林真理子 夜ふけのなわとび 第1864回 2024/11/08

残念

 最近これには驚き、そして腹が立った。

 何かって国連女性差別撤廃委員会である。

 日本に対して、選択的夫婦別姓の導入と、「男系男子」の皇位継承を定めている皇室典範の改正を勧告したという。

 私は若い頃、夫婦別姓について声高(こわだか)に叫ぶ人たちに対し、正直、

「めんどくさそう」

 という感想を持っていた。

 夫の姓だと不便、という言い方ならわかるが、

「違う姓になると、私のすべてのアイデンティティが失われる」

「今まで生きてきた人生、すべて否定されるのと同じ」

 etc……。大げさだなあと思っていた。私は結婚して2つの姓を使っていたが、本名、つまり夫の方を使うのはいろいろ隠れ蓑(かくれミノ)になって都合がいい。そんなにいきりたたなくてもいいのでは……というのが当時の感想であった。

 しかし時代は変わり私も変わった。

 そろそろ本気で、夫婦別姓やらなくてはマズいでしょ、と私が思っていた矢先、この国連からの勧告である。

「ああ、そうですね。確かにそのとおりですね」

 と素直に従う人が何人いるだろうか。夫婦別姓は近いうちに実現させなくてはいけないと思うが、それは私たちの政府において、私たちの議論で進めることである。勧告は全く、余計なお世話である。

 ましてや皇室典範の改正だなんて、失礼にもほどがあるではないか。皇室のことをどこかで聞き囓ったのか。これには政府も抗議したらしいが、ヒトさまの国の皇室に関してクチをはさんでくるなんて、国連はそんなにえらいのだろうか。

 こんなことをしているヒマがあったら、なぜロシアやイスラエルによる殺戮をとめないのか。私はロシアのネベンジャ国連大使を見るたびに、テレビの画面に何か投げつけてやりたくなる。

 このあいだは平気で、

「北朝鮮兵士の派遣は真赤なうそ」

 と言っていたのに、最近は国際法に沿ったものだ、と居直っている。

 が、この人も心の中ではさまざまなことを後ろめたく思っているのだ。

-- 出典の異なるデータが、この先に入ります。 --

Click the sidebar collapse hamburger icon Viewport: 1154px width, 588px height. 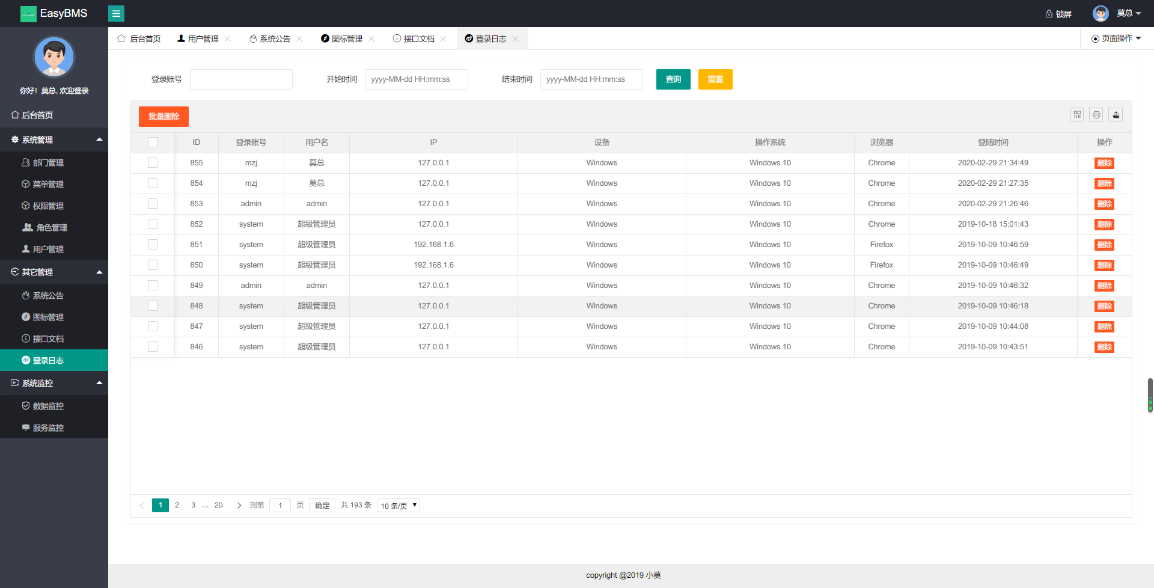tap(116, 13)
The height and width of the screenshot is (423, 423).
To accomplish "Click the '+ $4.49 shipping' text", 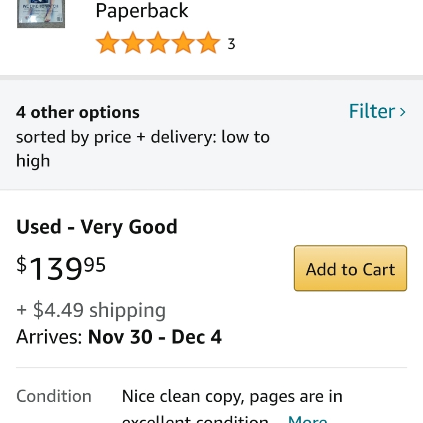I will 91,310.
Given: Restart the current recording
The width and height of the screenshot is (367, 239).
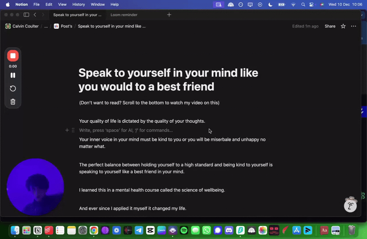Looking at the screenshot, I should 13,88.
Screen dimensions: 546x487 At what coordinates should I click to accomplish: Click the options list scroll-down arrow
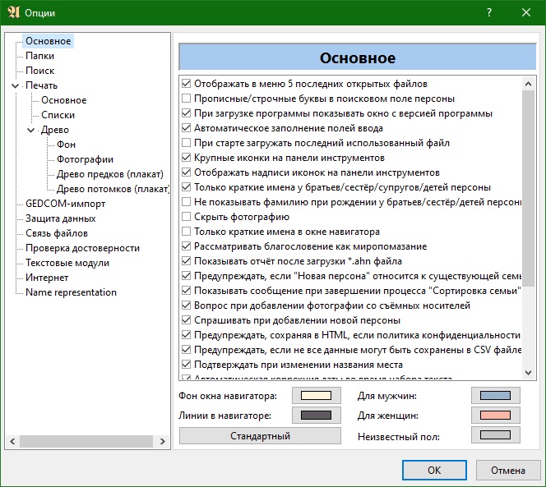tap(530, 373)
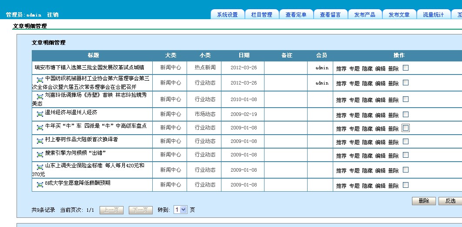Click 注销 to log out

[x=53, y=15]
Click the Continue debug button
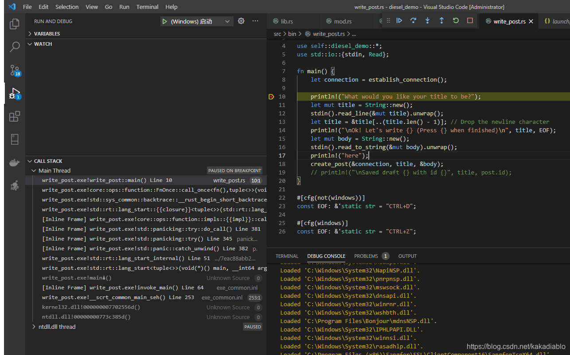Screen dimensions: 570x355 coord(399,20)

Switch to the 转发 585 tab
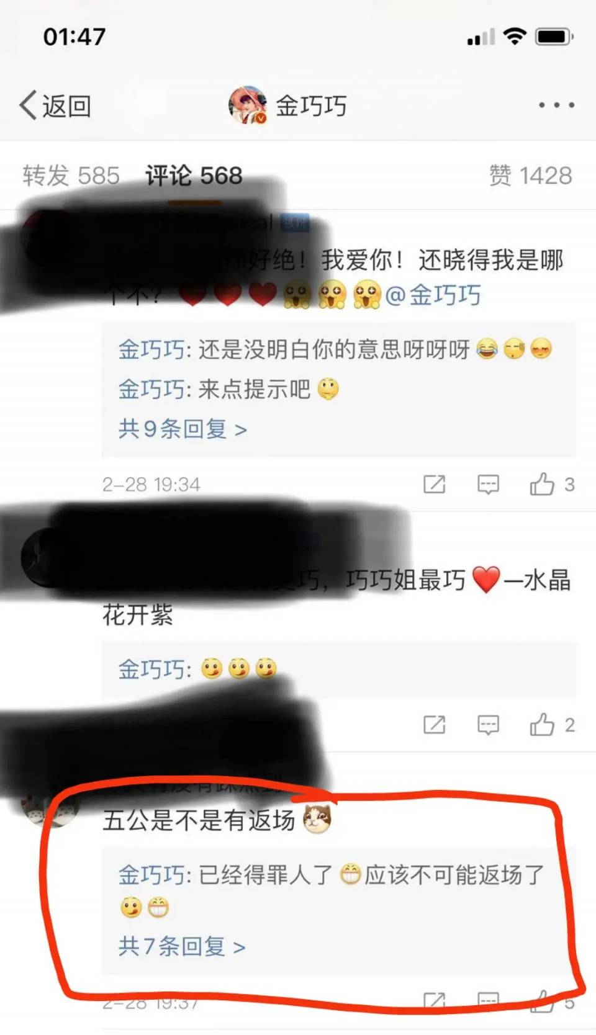tap(71, 176)
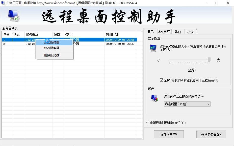Viewport: 234px width, 146px height.
Task: Click the application icon in the title bar
Action: 3,3
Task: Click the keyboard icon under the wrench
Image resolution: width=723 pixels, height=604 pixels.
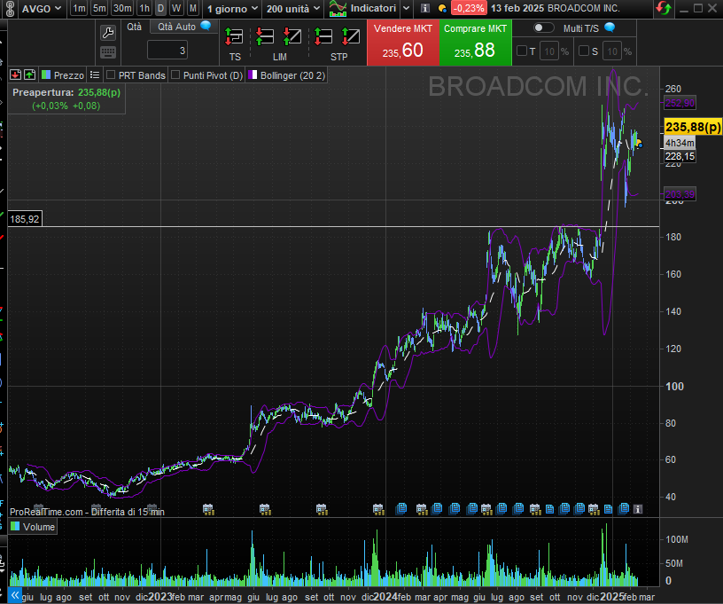Action: coord(108,53)
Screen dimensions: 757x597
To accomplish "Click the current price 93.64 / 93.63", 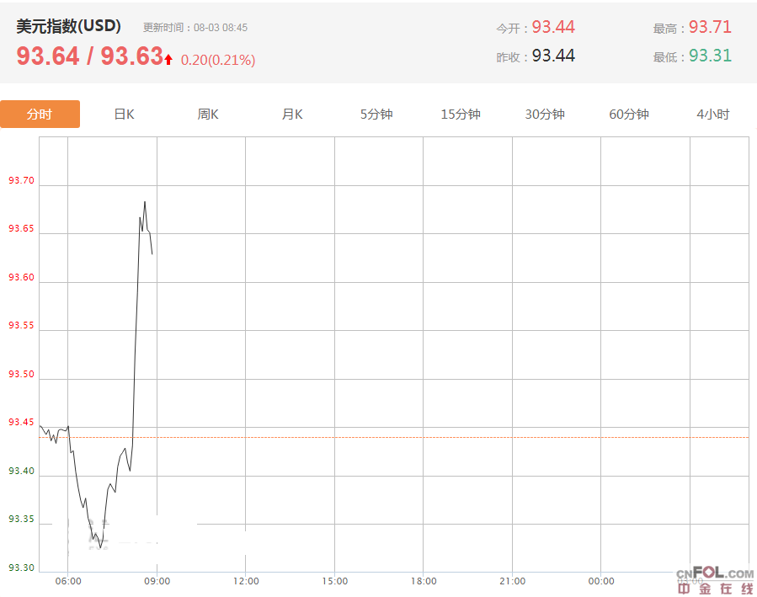I will 89,56.
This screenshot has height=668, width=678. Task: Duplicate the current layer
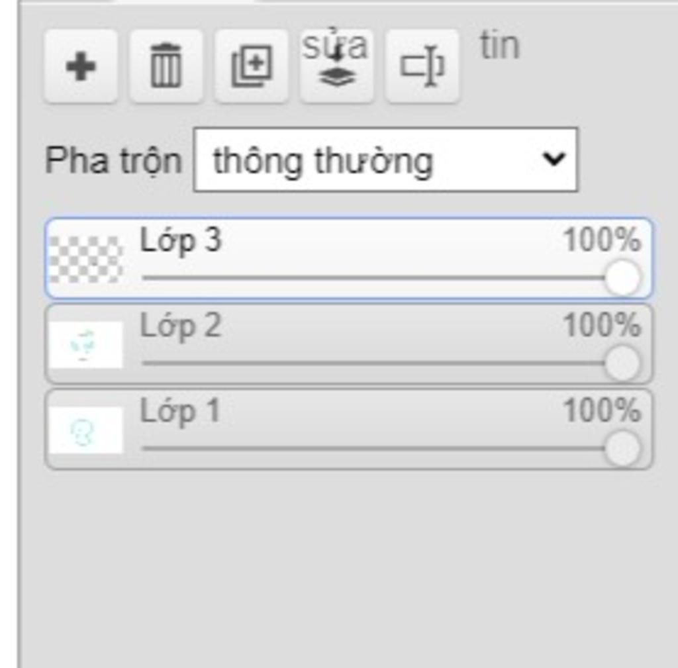tap(252, 67)
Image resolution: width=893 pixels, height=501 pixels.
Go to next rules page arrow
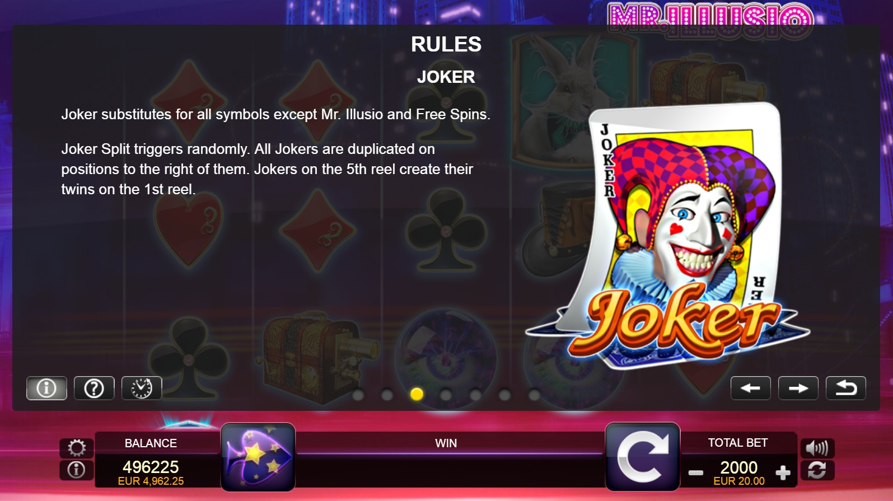[798, 388]
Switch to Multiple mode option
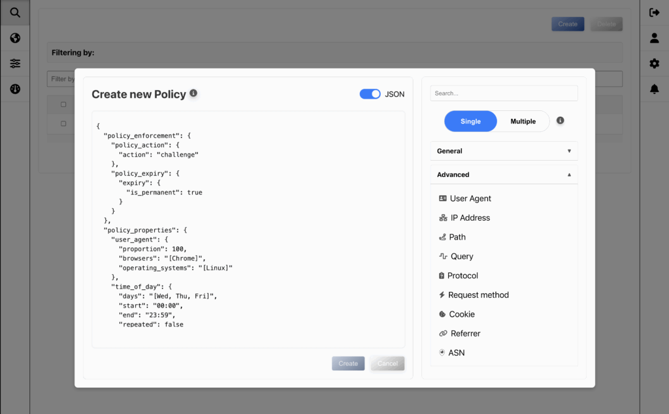The height and width of the screenshot is (414, 669). (x=523, y=121)
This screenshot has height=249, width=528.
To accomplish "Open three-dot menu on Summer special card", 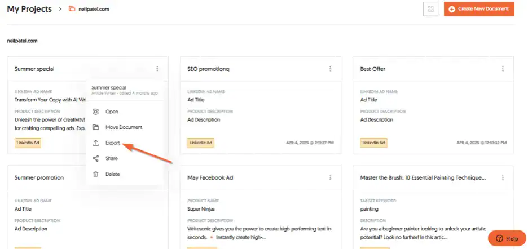I will click(x=157, y=69).
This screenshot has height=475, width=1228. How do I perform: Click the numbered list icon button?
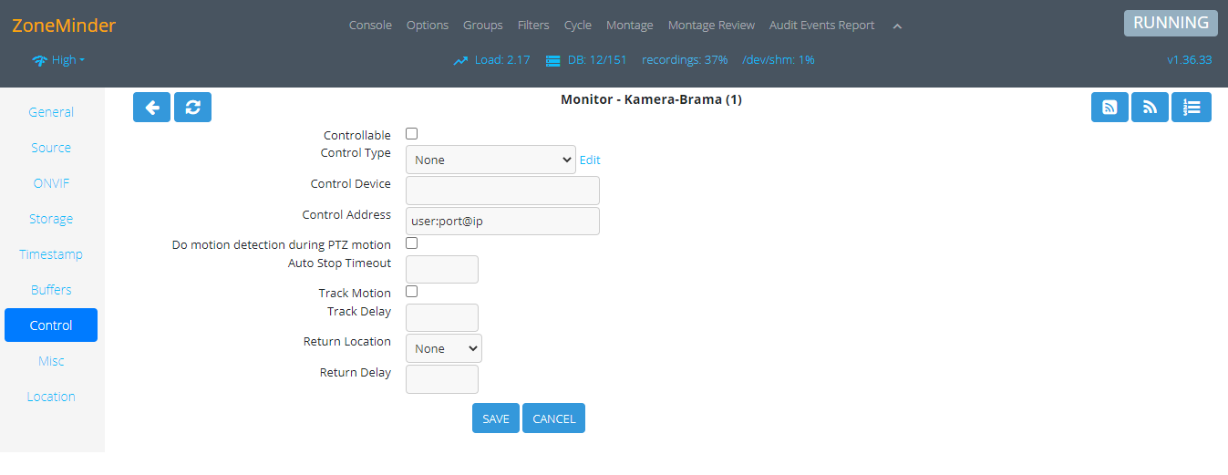coord(1191,107)
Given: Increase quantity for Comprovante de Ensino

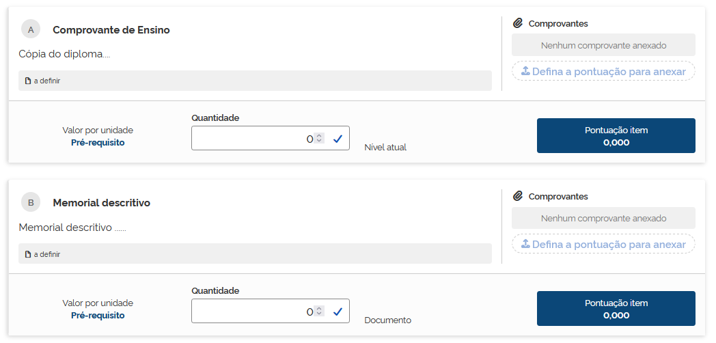Looking at the screenshot, I should point(319,136).
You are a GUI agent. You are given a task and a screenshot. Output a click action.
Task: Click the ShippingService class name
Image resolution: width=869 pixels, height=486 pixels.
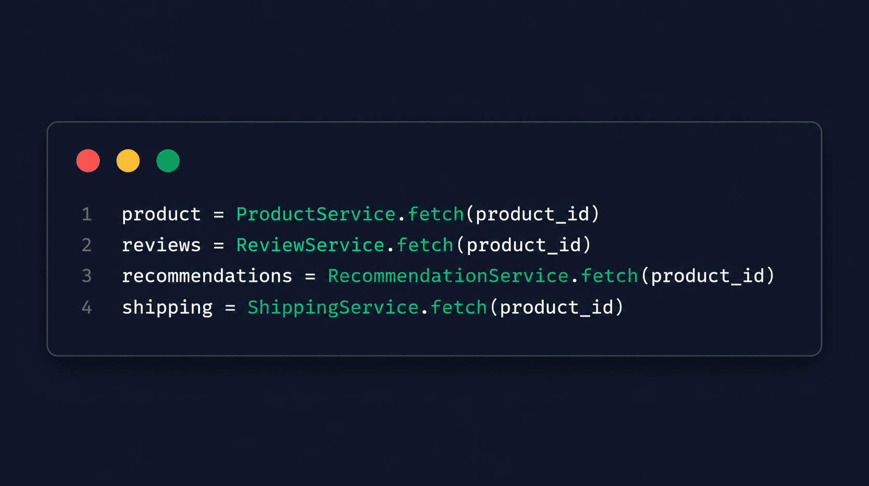coord(333,307)
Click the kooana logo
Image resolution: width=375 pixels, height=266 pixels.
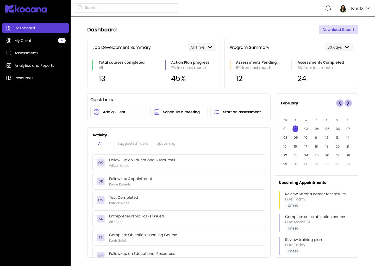tap(26, 9)
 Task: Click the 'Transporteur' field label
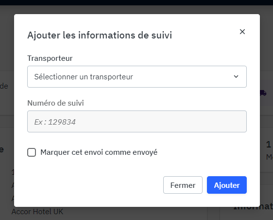pyautogui.click(x=50, y=58)
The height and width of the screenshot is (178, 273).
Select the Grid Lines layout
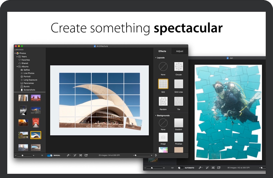click(x=179, y=84)
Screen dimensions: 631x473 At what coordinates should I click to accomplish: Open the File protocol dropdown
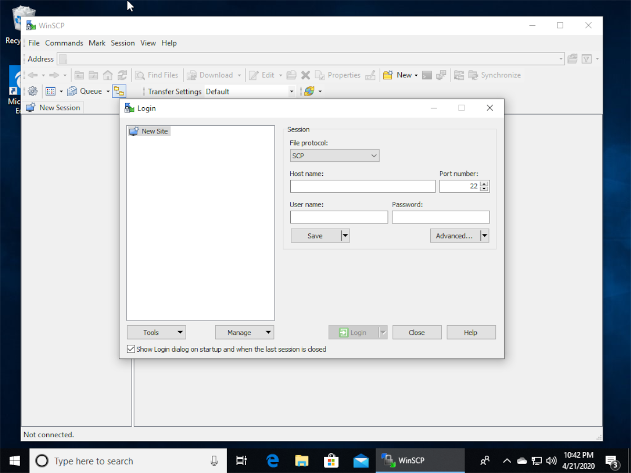point(373,156)
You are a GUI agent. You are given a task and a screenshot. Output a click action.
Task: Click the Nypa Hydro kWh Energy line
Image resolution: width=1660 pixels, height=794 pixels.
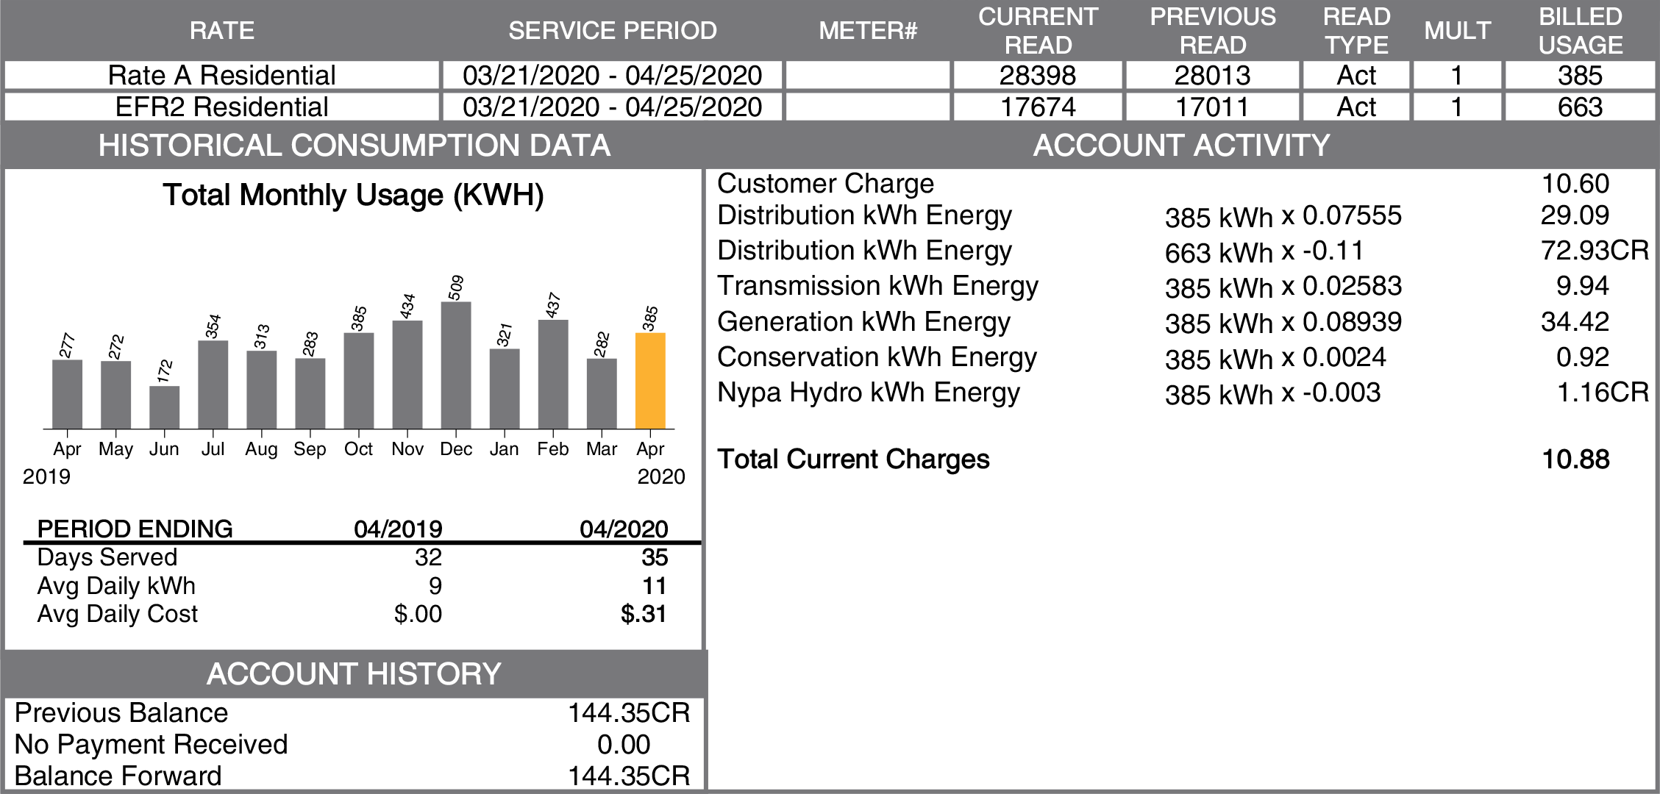click(x=868, y=393)
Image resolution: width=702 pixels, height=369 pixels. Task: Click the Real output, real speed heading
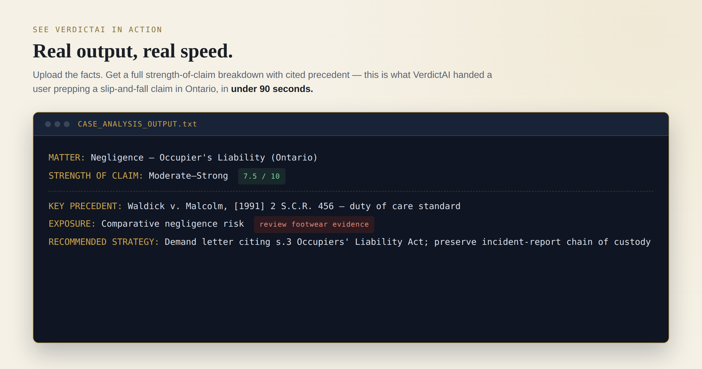133,51
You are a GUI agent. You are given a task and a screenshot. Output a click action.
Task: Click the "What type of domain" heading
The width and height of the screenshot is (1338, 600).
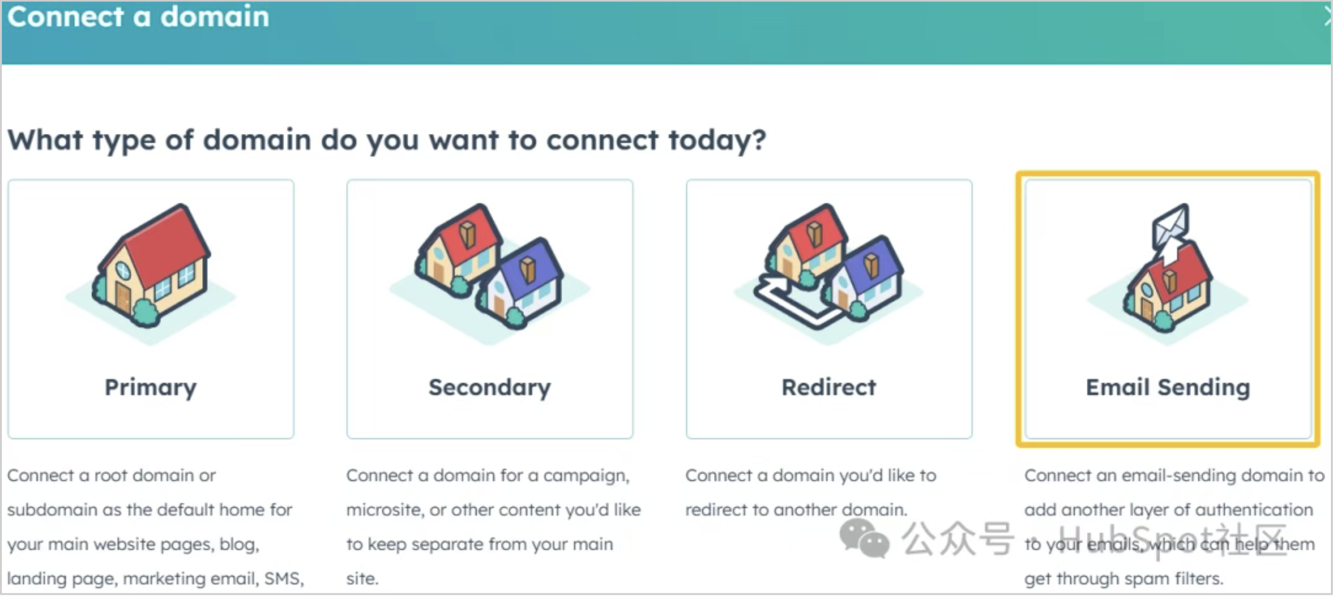pyautogui.click(x=386, y=140)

そうでなかったら、ずっと下を向いたまま、あんな早口で喋るわけない。

 とにかく女性や子どもへの殺人行為をやめさせることが出来ない人たちが、したり顔でよその国の、夫婦別姓や皇室について何のかんの言うのは非常に不愉快だ。安全保障理事会と、その女性差別撤廃委員会とは違う、と言われても私は納得出来ない。

 さて、これ以外にも腹の立つことは山のようにあり、口惜しさのあまり眠れない夜もある。

 そんな時は楽しいことを考えるようにする。友だちとやるハロウィンパーティーにはどんな仮装をしようかなあ、ということだ。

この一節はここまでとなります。